Two new scorpionflies: Panorpa reflexa and Panorpa parallela

Scorpionflies are named for the appearance of the male insect. The back of his body is enlarged and modified into a wicked-looking tail resembling that of a scorpion. Despite their look, scorpionflies neither sting nor bite and are completely harmless.

These insects are usually not very common but at times they can be found in fair numbers, sitting on leaves in the undergrowth of open woods or in overgrown old fields. Larvae resemble the caterpillars of moths or butterflies. The only difference is that scorpionflies already have compound eyes. Both larva and adults scavenge for dead insects. Sometimes you can see adults feeding on prey trapped in spider webs.

Males often attract female scorpionflies with a morsel of food as nuptial gift which explains the species name.

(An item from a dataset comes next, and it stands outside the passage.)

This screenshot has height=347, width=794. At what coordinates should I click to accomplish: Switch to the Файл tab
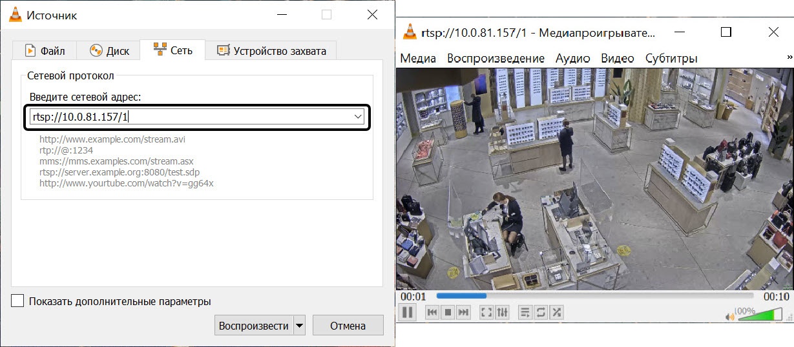(x=44, y=50)
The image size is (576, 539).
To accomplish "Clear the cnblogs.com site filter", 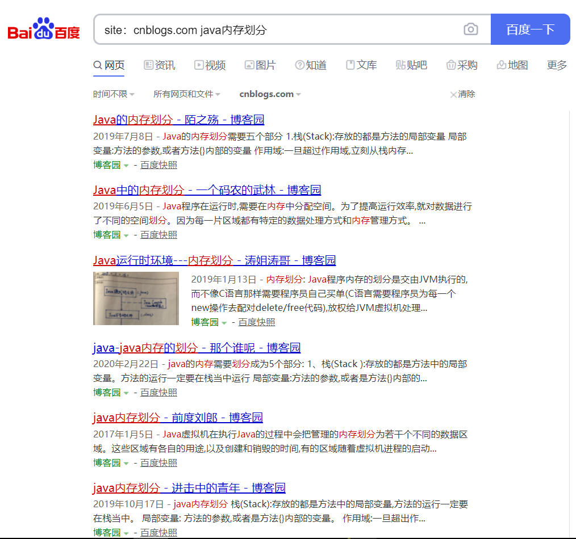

Two new species were discovered in the Yunnan Province, China. Both their names refer to some morphological features.

For the experts: Two new scorpionfly species, Panorpa reflexa sp. n. and Panorpa parallela sp. n., are described and illustrated from Yunnan Province, China. Panorpa reflexa can be readily differentiated from its congeners by the 3-shaped parameres in male genitalia. Panorpa parallela is unique for its parallel parameres in male genitalia. The number of Panorpa species is raised to four in Yunnan Province, and to 113 throughout China.